## [Items listed in a dataset]

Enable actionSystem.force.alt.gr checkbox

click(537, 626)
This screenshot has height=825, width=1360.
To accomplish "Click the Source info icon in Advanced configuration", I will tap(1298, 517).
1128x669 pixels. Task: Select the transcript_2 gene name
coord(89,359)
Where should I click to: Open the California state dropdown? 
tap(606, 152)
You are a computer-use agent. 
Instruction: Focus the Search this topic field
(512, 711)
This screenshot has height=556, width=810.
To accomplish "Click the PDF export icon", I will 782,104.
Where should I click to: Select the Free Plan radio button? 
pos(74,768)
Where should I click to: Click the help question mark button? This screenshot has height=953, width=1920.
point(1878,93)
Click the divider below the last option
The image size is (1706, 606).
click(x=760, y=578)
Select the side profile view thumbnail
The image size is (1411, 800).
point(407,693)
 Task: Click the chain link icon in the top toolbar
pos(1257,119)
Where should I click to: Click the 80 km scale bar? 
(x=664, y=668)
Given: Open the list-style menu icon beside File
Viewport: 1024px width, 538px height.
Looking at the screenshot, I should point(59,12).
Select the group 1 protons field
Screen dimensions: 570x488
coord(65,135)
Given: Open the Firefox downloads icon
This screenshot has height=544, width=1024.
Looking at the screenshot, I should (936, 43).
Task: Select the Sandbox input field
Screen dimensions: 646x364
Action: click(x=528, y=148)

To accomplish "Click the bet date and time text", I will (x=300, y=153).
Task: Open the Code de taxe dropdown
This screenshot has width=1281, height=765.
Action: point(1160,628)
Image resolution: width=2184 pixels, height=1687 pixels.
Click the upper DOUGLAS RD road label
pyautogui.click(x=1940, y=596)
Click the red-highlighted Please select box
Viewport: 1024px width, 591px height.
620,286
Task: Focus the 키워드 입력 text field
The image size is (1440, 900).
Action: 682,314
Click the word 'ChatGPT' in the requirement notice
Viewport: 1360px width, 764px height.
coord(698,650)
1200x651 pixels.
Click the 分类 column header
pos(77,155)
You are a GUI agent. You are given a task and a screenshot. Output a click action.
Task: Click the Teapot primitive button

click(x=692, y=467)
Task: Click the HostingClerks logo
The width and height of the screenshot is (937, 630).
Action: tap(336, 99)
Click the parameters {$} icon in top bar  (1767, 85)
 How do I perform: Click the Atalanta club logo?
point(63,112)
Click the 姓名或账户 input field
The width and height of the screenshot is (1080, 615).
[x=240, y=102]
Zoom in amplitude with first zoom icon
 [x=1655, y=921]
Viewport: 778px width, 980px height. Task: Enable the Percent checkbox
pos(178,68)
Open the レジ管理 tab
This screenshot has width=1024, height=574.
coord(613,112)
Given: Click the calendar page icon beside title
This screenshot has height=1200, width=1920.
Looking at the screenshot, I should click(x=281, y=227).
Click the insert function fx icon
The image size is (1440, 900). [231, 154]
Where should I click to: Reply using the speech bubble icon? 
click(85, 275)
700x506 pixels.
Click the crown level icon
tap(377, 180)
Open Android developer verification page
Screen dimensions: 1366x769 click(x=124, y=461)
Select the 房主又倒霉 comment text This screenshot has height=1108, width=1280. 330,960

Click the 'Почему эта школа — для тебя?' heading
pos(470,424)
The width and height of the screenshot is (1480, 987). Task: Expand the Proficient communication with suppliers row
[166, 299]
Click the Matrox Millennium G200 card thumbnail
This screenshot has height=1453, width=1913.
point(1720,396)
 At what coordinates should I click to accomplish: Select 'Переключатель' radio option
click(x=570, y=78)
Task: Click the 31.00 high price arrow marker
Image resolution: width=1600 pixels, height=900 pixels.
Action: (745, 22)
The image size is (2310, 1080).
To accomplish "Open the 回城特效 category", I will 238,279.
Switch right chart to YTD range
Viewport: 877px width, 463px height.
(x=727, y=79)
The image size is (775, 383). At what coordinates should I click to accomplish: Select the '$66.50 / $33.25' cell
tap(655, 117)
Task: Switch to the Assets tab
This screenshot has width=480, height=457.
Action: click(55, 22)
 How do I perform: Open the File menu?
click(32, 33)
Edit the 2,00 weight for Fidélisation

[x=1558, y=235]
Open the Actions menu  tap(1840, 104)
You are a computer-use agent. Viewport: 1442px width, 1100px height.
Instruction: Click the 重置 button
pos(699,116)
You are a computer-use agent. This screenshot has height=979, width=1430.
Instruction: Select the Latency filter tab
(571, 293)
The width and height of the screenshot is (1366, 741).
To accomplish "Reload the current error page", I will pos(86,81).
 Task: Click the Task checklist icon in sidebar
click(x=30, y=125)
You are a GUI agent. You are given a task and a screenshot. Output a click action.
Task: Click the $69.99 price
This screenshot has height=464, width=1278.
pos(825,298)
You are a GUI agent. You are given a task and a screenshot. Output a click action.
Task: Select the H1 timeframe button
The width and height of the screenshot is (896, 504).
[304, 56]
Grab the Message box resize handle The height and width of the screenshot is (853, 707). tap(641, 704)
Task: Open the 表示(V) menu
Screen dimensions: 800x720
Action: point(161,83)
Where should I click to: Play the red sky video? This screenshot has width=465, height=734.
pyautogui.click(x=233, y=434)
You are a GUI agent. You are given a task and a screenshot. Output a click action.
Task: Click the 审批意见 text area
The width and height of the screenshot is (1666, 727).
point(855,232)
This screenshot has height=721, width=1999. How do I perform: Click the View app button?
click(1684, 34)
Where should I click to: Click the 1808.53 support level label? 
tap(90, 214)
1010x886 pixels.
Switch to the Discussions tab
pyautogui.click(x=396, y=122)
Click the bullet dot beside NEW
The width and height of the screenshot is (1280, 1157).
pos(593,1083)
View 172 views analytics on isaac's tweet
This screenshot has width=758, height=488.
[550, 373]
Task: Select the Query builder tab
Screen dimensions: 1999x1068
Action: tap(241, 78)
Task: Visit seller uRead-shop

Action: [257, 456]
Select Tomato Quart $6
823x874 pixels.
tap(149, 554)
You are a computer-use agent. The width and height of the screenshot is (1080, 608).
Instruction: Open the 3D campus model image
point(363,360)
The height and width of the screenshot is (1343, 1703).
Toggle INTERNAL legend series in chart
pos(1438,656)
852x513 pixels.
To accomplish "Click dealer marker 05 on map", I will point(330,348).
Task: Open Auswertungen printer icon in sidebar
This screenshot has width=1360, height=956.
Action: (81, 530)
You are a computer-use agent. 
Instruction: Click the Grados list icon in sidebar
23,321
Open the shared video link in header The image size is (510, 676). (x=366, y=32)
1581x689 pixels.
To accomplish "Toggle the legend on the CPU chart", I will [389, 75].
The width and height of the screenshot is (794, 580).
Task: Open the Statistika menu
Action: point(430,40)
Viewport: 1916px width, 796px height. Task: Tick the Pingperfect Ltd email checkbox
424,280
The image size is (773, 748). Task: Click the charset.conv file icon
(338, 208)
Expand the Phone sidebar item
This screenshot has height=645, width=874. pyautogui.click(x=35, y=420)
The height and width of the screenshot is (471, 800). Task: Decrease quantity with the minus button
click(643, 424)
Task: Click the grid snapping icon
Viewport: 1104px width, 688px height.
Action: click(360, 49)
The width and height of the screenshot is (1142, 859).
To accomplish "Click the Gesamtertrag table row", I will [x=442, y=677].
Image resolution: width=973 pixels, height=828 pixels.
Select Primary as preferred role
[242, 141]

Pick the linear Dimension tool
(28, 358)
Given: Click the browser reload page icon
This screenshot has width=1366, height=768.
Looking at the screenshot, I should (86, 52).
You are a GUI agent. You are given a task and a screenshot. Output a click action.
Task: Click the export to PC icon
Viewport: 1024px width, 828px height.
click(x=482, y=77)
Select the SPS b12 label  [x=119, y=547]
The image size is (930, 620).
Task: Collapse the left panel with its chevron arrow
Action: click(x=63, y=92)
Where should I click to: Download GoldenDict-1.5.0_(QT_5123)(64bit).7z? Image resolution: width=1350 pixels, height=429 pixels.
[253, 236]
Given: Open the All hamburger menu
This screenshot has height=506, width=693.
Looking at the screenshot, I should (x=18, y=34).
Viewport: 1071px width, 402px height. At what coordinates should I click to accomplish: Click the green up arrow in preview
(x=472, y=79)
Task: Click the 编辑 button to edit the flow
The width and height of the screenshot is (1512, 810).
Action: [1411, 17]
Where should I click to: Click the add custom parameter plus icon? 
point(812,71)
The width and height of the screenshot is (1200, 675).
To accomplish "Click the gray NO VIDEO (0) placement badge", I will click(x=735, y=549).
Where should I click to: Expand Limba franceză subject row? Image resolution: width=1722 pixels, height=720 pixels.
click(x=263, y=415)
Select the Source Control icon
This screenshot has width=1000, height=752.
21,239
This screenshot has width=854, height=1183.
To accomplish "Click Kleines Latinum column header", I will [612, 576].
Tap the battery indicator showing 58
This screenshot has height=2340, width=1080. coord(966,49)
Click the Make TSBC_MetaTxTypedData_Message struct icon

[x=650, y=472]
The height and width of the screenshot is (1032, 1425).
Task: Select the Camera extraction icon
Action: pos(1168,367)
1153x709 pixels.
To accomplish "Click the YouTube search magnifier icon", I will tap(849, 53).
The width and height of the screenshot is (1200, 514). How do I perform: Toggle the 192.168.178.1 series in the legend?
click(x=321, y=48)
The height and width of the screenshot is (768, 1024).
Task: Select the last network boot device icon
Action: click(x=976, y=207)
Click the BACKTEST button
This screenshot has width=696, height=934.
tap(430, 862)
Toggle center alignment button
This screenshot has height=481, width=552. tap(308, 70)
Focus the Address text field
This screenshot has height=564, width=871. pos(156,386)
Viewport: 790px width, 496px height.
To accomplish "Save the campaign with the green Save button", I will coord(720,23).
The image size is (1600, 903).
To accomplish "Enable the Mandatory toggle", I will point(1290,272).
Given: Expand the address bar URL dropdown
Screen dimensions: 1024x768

## [TASK INSTRUCTIONS]
Start copying at the line that contains "The image size is (1600, 903)." and stop after the last line of the records, keeping every line exactly.

## [REPLY TO THE TASK]
The image size is (1600, 903).
To accomplish "Enable the Mandatory toggle", I will point(1290,272).
Given: Expand the address bar URL dropdown
Screen dimensions: 1024x768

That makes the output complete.